(DATASET Opens)

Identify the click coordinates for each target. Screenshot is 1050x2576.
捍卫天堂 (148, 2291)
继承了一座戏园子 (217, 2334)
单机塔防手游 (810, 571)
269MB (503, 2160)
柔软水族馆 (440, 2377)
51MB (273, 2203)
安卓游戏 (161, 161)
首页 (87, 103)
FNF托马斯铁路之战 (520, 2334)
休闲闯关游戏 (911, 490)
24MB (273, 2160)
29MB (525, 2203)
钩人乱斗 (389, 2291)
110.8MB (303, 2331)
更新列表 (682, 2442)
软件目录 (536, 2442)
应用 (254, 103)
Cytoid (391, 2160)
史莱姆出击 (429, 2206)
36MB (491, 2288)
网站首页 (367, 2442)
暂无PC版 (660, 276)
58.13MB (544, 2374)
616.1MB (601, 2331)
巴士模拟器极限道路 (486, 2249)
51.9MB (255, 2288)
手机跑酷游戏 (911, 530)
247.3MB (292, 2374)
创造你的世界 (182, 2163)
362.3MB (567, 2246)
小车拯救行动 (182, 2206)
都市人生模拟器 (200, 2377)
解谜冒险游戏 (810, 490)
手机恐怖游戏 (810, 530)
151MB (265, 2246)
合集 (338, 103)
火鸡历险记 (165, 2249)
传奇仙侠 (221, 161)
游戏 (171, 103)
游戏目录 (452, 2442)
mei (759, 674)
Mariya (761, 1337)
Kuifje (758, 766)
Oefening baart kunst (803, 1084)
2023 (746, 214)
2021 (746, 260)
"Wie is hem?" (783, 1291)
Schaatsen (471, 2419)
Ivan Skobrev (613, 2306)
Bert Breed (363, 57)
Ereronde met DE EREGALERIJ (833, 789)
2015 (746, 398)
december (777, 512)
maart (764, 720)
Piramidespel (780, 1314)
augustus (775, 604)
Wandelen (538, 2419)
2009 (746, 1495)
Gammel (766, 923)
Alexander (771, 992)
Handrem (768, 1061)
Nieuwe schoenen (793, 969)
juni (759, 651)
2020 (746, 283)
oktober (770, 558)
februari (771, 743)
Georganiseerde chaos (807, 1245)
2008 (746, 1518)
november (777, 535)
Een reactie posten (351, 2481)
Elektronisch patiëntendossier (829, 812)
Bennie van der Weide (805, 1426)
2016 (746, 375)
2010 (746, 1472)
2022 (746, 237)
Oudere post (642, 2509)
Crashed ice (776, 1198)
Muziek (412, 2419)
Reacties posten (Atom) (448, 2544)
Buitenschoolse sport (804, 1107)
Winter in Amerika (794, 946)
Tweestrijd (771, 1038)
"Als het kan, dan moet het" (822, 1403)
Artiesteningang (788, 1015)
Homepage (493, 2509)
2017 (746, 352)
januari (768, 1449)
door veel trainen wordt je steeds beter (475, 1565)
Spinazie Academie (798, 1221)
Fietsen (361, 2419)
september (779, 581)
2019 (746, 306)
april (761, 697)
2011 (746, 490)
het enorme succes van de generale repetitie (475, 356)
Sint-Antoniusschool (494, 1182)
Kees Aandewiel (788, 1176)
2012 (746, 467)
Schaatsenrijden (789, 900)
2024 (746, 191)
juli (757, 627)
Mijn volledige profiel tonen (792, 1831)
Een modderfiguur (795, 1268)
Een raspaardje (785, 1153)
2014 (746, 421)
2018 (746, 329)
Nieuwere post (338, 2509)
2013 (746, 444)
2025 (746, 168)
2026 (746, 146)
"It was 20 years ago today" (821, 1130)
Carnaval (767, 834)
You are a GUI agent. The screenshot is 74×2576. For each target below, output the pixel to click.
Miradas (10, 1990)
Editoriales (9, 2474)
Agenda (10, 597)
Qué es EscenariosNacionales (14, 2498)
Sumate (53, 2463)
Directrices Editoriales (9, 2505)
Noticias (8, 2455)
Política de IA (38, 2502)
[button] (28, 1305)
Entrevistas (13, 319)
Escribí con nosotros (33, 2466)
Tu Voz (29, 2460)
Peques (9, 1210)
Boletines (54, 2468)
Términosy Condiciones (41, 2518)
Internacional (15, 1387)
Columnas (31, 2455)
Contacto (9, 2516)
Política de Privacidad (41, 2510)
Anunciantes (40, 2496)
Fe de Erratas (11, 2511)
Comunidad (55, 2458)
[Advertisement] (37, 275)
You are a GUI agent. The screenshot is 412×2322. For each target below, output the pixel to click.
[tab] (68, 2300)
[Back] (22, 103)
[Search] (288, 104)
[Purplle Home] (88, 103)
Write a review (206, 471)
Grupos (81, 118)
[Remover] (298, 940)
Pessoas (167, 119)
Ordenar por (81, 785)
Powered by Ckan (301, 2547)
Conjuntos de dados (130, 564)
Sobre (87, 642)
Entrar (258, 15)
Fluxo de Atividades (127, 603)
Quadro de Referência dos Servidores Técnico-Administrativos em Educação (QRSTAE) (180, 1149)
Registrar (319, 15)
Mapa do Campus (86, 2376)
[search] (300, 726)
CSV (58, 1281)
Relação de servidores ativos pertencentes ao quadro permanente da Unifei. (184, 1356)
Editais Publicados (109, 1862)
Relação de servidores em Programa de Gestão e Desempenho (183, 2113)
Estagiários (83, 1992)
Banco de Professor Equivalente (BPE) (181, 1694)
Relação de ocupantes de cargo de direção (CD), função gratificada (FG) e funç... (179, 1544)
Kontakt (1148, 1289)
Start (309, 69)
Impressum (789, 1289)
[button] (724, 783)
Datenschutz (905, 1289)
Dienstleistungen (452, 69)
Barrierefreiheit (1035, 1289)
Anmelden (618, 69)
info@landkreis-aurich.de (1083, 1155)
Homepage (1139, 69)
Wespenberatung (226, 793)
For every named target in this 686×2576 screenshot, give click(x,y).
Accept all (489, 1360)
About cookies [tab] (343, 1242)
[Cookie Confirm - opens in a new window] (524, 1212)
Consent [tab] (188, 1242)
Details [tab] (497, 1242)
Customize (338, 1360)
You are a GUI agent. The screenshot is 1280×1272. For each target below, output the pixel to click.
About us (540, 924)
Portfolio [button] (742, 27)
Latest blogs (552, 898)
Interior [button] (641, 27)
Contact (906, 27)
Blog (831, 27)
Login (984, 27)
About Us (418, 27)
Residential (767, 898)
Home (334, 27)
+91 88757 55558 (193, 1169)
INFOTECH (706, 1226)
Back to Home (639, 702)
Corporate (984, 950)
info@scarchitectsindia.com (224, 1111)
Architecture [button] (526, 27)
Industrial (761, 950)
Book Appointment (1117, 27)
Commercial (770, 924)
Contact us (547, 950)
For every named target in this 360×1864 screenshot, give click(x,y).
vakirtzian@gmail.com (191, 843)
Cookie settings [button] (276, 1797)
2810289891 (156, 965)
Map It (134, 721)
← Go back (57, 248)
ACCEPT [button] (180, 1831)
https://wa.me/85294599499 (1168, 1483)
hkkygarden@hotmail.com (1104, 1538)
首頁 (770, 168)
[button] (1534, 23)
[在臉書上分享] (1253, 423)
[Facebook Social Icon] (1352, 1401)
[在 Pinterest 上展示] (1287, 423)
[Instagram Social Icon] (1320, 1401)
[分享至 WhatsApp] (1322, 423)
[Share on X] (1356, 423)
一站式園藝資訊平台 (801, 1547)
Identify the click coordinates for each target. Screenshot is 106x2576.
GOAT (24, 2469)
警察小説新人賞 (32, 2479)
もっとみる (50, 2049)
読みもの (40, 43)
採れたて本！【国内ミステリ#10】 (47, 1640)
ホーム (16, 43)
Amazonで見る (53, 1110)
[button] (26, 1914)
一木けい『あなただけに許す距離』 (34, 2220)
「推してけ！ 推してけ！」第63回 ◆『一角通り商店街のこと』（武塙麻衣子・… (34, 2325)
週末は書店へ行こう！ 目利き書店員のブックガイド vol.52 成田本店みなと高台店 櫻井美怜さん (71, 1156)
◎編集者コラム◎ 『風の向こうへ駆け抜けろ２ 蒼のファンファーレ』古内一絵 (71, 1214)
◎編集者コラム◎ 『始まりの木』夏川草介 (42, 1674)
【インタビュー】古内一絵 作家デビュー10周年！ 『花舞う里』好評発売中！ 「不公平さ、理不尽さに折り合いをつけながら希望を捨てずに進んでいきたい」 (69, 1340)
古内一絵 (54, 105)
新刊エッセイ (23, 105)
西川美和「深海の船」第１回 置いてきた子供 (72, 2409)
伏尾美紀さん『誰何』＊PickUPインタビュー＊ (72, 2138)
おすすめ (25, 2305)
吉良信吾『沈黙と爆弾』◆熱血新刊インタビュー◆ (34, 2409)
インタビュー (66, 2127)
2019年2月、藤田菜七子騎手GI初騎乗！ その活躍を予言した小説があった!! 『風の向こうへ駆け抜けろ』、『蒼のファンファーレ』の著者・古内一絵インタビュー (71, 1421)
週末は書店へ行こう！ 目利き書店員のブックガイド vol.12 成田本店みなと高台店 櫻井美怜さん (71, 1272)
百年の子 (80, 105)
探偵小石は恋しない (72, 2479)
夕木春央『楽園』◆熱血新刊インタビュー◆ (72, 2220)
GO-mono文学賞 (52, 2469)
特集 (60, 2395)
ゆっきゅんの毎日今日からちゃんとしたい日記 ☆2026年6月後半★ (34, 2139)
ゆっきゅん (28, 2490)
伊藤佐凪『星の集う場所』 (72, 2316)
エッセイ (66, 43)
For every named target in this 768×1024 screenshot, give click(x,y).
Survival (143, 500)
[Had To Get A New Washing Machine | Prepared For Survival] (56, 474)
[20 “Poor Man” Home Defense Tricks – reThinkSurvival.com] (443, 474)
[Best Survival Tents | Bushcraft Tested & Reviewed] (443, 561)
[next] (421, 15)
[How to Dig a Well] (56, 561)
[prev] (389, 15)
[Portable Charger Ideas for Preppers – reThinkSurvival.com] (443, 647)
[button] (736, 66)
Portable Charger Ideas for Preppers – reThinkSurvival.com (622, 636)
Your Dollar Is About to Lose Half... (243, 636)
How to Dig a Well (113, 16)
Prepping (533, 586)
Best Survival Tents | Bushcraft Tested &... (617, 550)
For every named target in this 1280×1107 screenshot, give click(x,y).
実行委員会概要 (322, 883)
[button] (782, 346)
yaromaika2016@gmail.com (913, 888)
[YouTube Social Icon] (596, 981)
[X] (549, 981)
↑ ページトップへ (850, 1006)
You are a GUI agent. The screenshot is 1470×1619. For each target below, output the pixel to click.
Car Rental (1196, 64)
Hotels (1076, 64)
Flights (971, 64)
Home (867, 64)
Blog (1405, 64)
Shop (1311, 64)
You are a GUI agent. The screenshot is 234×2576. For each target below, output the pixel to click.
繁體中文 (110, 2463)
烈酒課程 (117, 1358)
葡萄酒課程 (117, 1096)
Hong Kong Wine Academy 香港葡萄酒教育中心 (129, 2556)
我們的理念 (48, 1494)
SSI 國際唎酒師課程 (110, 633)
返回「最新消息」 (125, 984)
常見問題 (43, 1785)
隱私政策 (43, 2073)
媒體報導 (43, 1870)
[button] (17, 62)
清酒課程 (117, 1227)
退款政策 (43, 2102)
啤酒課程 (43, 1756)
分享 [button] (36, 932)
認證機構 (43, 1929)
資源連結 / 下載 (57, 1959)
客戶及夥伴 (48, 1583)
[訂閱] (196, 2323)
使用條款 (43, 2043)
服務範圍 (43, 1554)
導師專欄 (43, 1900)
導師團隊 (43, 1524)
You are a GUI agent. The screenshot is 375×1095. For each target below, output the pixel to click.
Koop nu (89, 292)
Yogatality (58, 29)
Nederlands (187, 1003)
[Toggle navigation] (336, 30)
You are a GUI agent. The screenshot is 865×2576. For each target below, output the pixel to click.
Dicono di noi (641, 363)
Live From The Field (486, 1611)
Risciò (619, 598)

(DATASET Closes)

EXERCISE PROMPT: Reproduce the lines of the entries above from the one with "Een modderfiguur (795, 1268)" to the one with "Editais Publicados (109, 1862)", both included, exactly and without any other line.

ANSWER BOX:
Een modderfiguur (795, 1268)
Een raspaardje (785, 1153)
2014 (746, 421)
2018 (746, 329)
Nieuwere post (338, 2509)
2013 (746, 444)
2025 (746, 168)
2026 (746, 146)
"It was 20 years ago today" (821, 1130)
Carnaval (767, 834)
You are a GUI agent. The screenshot is 74×2576. For each target below, output the pixel to click.
Miradas (10, 1990)
Editoriales (9, 2474)
Agenda (10, 597)
Qué es EscenariosNacionales (14, 2498)
Sumate (53, 2463)
Directrices Editoriales (9, 2505)
Noticias (8, 2455)
Política de IA (38, 2502)
[button] (28, 1305)
Entrevistas (13, 319)
Escribí con nosotros (33, 2466)
Tu Voz (29, 2460)
Peques (9, 1210)
Boletines (54, 2468)
Términosy Condiciones (41, 2518)
Internacional (15, 1387)
Columnas (31, 2455)
Contacto (9, 2516)
Política de Privacidad (41, 2510)
Anunciantes (40, 2496)
Fe de Erratas (11, 2511)
Comunidad (55, 2458)
[Advertisement] (37, 275)
You are a GUI agent. The screenshot is 412×2322. For each target below, output the pixel to click.
[tab] (68, 2300)
[Back] (22, 103)
[Search] (288, 104)
[Purplle Home] (88, 103)
Write a review (206, 471)
Grupos (81, 118)
[Remover] (298, 940)
Pessoas (167, 119)
Ordenar por (81, 785)
Powered by Ckan (301, 2547)
Conjuntos de dados (130, 564)
Sobre (87, 642)
Entrar (258, 15)
Fluxo de Atividades (127, 603)
Quadro de Referência dos Servidores Técnico-Administrativos em Educação (QRSTAE) (180, 1149)
Registrar (319, 15)
Mapa do Campus (86, 2376)
[search] (300, 726)
CSV (58, 1281)
Relação de servidores ativos pertencentes ao quadro permanente da Unifei. (184, 1356)
Editais Publicados (109, 1862)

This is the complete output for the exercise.